Can the CLIP models understand and relate information across two different types of data, namely text (language) and images (vision)?

Training Phase

Step-1: The premise is given to text encoder to produce $v_1$ and the hypothesis text is given to the text encoder to produce $v_2$

For example, if your premise is "The sky is blue" and the hypothesis is "It is daytime", both of these sentences are individually fed into the CLIP's text encoder. The encoder transforms each of these sentences into corresponding vectors, $v_1$ for premise and $v_2$ for hypothesis.

Step-2: The researchers then use fusion which is a process that combines two vectors (representations of the text inputs) in a way that captures their individual features and their interactions.

Given two vectors $v_1$(representing the premise) and $v_2$ (representing the hypothesis):

  1. Concatenation ([v1,v2]): This step places one vector right after the other. It ensures that the individual features of both vectors are preserved.
  2. Addition ([v1+v2]): This captures common features between the two vectors. If both vectors have high values in specific positions, the addition will accentuate that.
  3. Subtraction([v1-v2]): This helps in identifying differences between the vectors. If a feature is strong in $v_1$ but weak or absent in $v_2$ this operation will highlight it.
  4. Element-wise multiplication([v1.v2]): This captures interactions between the two vectors. It will give high values in positions where both vectors have high values.

Step-3: We give these fused vectors as an input to the MLP that carries a lot of information โ€” not just about the individual texts represented by v1 and v2, but also about their interactions and differences. The MLP uses all this information to discern the relationship between the premise and hypothesis.

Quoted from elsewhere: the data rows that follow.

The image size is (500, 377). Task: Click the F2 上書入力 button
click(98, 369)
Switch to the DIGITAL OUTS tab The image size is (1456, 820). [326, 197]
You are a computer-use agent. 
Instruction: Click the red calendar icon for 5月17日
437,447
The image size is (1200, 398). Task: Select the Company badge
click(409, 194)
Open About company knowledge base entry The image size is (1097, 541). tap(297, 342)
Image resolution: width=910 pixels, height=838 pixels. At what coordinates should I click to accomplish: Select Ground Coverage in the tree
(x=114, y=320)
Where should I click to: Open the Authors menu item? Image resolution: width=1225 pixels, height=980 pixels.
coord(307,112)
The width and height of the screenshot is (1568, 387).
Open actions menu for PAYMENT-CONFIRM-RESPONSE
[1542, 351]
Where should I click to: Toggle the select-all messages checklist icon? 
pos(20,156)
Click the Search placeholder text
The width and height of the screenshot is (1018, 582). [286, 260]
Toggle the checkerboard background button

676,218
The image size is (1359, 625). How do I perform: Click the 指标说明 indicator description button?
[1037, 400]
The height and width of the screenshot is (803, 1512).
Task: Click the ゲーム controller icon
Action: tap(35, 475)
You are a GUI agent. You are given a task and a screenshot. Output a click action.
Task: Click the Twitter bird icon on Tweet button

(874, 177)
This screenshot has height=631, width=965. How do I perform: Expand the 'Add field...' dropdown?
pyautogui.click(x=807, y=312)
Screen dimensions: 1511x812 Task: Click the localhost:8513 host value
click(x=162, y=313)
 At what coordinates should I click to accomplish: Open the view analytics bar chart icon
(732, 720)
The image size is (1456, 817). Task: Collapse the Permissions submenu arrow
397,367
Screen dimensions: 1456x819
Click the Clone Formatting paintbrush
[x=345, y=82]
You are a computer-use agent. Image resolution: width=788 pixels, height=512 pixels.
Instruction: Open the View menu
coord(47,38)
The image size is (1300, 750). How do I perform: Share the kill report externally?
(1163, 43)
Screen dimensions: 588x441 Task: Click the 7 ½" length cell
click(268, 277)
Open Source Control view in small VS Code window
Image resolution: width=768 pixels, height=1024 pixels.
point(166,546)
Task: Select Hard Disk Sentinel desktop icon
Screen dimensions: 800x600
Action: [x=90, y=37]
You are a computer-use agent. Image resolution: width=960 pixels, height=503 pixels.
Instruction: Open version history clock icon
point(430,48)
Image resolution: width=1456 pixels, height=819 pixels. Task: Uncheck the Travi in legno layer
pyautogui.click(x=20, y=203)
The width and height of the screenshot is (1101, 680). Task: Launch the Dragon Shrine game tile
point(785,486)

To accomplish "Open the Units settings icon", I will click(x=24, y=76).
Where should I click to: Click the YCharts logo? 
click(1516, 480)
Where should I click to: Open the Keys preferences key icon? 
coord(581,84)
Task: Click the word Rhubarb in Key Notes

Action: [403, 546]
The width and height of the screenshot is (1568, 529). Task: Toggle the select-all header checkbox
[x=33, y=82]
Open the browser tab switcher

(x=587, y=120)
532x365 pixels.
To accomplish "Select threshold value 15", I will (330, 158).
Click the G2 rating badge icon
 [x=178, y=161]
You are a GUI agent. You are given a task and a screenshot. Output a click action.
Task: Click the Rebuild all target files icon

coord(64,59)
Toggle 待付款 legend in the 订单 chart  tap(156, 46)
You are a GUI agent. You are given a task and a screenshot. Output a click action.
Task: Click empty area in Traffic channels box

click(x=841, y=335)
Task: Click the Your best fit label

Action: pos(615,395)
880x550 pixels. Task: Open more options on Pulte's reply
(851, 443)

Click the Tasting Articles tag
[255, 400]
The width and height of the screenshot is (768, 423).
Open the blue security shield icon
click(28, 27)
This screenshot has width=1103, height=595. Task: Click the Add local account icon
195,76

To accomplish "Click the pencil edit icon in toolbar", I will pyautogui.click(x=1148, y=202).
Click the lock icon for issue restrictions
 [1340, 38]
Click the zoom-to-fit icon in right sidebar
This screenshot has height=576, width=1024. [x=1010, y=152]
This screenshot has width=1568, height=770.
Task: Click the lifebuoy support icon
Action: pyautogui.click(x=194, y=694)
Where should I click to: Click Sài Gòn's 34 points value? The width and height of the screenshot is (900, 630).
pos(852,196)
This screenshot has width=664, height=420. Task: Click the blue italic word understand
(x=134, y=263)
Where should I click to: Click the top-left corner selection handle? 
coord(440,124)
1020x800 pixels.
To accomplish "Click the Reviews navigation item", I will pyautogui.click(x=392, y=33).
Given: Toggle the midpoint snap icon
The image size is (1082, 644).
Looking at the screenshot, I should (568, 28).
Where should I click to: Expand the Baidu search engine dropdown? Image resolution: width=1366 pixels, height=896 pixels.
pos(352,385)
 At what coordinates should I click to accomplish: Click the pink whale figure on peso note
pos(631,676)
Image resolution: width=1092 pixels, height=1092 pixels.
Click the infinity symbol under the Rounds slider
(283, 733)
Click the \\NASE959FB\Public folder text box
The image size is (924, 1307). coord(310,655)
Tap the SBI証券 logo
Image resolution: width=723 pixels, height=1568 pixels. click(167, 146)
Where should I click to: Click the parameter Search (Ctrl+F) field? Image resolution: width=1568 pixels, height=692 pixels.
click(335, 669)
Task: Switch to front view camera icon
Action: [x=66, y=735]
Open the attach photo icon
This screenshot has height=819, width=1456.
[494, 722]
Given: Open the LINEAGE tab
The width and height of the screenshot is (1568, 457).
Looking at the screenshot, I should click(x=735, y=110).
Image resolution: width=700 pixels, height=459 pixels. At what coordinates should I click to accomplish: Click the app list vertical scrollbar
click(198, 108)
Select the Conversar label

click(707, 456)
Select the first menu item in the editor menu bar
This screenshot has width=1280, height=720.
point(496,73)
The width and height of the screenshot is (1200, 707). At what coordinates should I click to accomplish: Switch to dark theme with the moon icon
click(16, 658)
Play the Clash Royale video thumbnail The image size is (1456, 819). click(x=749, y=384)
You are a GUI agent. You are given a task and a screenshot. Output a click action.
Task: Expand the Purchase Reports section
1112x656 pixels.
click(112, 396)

The aim of the fusion and the subsequent training of the MLP is to create a system that deeply understands the relationship between two pieces of information (the premise and hypothesis). During training, both of these are textual. But the ultimate goal is to challenge the system during testing by replacing the textual premise with an image. If the system can still accurately predict the relationship, then it shows that the model has effectively learned to bridge the gap between text and vision, achieving cross-modality understanding.

Reproduce Results

  1. Run the jupyter notebooks ClipShot_AutomaticTemplateGeneration.ipynb & Dependency_Final_Parsing.ipynb to reproduce the results for TAP-C method template generation and answer filtering.